*** PROVIDED PASSAGE

Worn down by growing debt and a barrage of crises, leaders of the world’s poorest countries have stepped up calls for the rules governing handouts of billions of dollars to be rewritten.
Western nations gave out more than $185 billion in grants and cheap loans in 2021, according to the OECD. Official development assistance is one of the pillars of the international financial system.
But the 46 Least Developed Nations holding their own UN-organised summit in Doha this week feel short-changed.
Five decades after the LDC club was set up by the UN to organise trade privileges and easier access to other finance, presidents and prime ministers said their problems have piled up.
Climate change, Covid-19 fallout, food and fuel price rises stoked by Russia’s invasion of Ukraine and ever bigger debts are weighing on the poor nations who are blaming the system.
“Our partners have a tendency to cast all blame on the recipient partner for failures and avoid scrutiny of their of their own aid programmes that certainly might have contributed to the failures,” said East Timor’s President Jose Ramos-Horta.
Seychelles President Wavel Ramkalawan said it was time for the international finance institutions to move beyond per capita gross domestic product as the only measurement for development.
“One size does not fit all,” he said calling for a system that recognises that different countries have different problems.
UN Secretary General Antonio Guterres widened the attack when he condemned a global financial system “designed by wealthy countries, largely to their benefit.” Without any cash reserves, the poor nations were being forced to pay “predatory interest rates.”
The coronavirus pandemic was regularly cited at the summit. The LDCs got fewer vaccines and then had to borrow at crippling rates to pay for their emergency measures.
Ahead of the summit, the UN Development Programme (UNDP) estimated that 52 countries were either suffering debt stress or close to it and in danger of default.
Lesotho’s deputy prime minister Nthomeng Majara was among leaders to call for an “urgent” rescheduling or writing off debt.
The calls added to longstanding criticism of the World Bank and International Monetary Fund for imposing austerity on poor populations to get loans.
China is now the biggest single creditor nation, often seen as rivalling western influence, but has recently indicated a willingness to work with the IMF and other institutions to organise debt relief.
Alongside the official summit, civil society activists held their own meetings to propose radical solutions to the debt problem.
Lidy Nacpil, Asian Peoples Movement on Debt and Development, a coalition of several activist groups, said the developed world should just agree to give compensation as they have in international talks on countering climate change.
“We want something that is similar to the climate convention, an acknowledgement of the responsibility that wealthy nations have in this unsustainable economic system we have,” said Nacpil.
At a 2009 climate conference, major economies promised $100 billion a year by 2020 to help pay for the ravages of rising temperatures but have not yet managed to reach that figure.
Rolf Traeger, an LDC specialist at the UN Conference on Trade and Development, told one Doha panel meeting that specialists had long looked for alternatives to official aid but that few ideas have come forward. “It’s hard to see,” he said.

******

* **WORK TO BE COMPLETED**:
Answer these questions from the article on the Least Developed Nations summit:
1. How much did Western nations give out in grants and cheap loans in 2021, according to the OECD?
2. How many countries did the UNDP estimate were suffering debt stress or close to it?
3. What did major economies promise at the 2009 climate conference?

*** STUDY MATERIAL

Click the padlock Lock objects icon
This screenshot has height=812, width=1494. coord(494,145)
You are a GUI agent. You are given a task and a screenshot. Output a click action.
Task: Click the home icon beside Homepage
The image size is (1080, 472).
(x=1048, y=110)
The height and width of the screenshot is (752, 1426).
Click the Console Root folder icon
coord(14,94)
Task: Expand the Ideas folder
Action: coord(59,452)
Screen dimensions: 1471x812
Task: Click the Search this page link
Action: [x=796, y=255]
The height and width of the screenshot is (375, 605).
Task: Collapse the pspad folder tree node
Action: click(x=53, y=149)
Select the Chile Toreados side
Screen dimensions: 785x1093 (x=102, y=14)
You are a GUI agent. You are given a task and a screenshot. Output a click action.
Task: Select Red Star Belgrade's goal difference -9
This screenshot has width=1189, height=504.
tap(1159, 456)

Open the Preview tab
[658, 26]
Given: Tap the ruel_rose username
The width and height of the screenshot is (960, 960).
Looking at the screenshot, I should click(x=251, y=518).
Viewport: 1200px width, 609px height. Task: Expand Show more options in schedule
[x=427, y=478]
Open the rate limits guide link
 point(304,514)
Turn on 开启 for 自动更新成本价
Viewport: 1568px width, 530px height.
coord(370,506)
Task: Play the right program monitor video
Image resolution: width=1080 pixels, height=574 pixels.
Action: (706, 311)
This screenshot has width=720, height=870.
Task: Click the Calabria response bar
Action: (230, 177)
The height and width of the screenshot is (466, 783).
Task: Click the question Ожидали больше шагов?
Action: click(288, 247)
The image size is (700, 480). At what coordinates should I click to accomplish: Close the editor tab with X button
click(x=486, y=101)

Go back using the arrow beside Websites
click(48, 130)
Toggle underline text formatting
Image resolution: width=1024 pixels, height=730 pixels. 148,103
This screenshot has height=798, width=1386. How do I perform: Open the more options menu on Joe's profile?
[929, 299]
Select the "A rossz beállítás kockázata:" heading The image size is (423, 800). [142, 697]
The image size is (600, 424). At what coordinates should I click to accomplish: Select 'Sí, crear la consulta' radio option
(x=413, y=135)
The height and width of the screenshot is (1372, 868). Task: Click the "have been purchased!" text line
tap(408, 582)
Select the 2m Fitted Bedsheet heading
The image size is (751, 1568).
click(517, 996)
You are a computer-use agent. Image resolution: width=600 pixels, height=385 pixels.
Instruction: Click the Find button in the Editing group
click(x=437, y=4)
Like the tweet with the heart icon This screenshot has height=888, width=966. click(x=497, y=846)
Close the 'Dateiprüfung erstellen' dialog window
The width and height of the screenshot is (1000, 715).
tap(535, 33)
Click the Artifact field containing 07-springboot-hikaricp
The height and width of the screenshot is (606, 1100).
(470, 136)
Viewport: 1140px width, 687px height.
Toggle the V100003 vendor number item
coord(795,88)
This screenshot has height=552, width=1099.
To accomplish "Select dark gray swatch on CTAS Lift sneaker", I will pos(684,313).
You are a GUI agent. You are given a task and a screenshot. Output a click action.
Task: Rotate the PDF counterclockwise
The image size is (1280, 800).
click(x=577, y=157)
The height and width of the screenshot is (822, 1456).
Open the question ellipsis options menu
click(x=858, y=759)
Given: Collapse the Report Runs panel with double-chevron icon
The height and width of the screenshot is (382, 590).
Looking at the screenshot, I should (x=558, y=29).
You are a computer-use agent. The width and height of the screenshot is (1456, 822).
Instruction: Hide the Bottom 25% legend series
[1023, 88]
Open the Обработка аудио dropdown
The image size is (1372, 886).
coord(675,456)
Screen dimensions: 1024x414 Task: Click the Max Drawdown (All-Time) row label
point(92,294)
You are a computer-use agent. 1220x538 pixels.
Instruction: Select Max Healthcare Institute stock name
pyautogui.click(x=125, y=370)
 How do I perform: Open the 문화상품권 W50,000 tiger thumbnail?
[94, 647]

******

* **ANSWER FOR THE TASK**:
1. More than $185 billion.
2. 52 countries.
3. $100 billion a year by 2020 to help pay for the ravages of rising temperatures.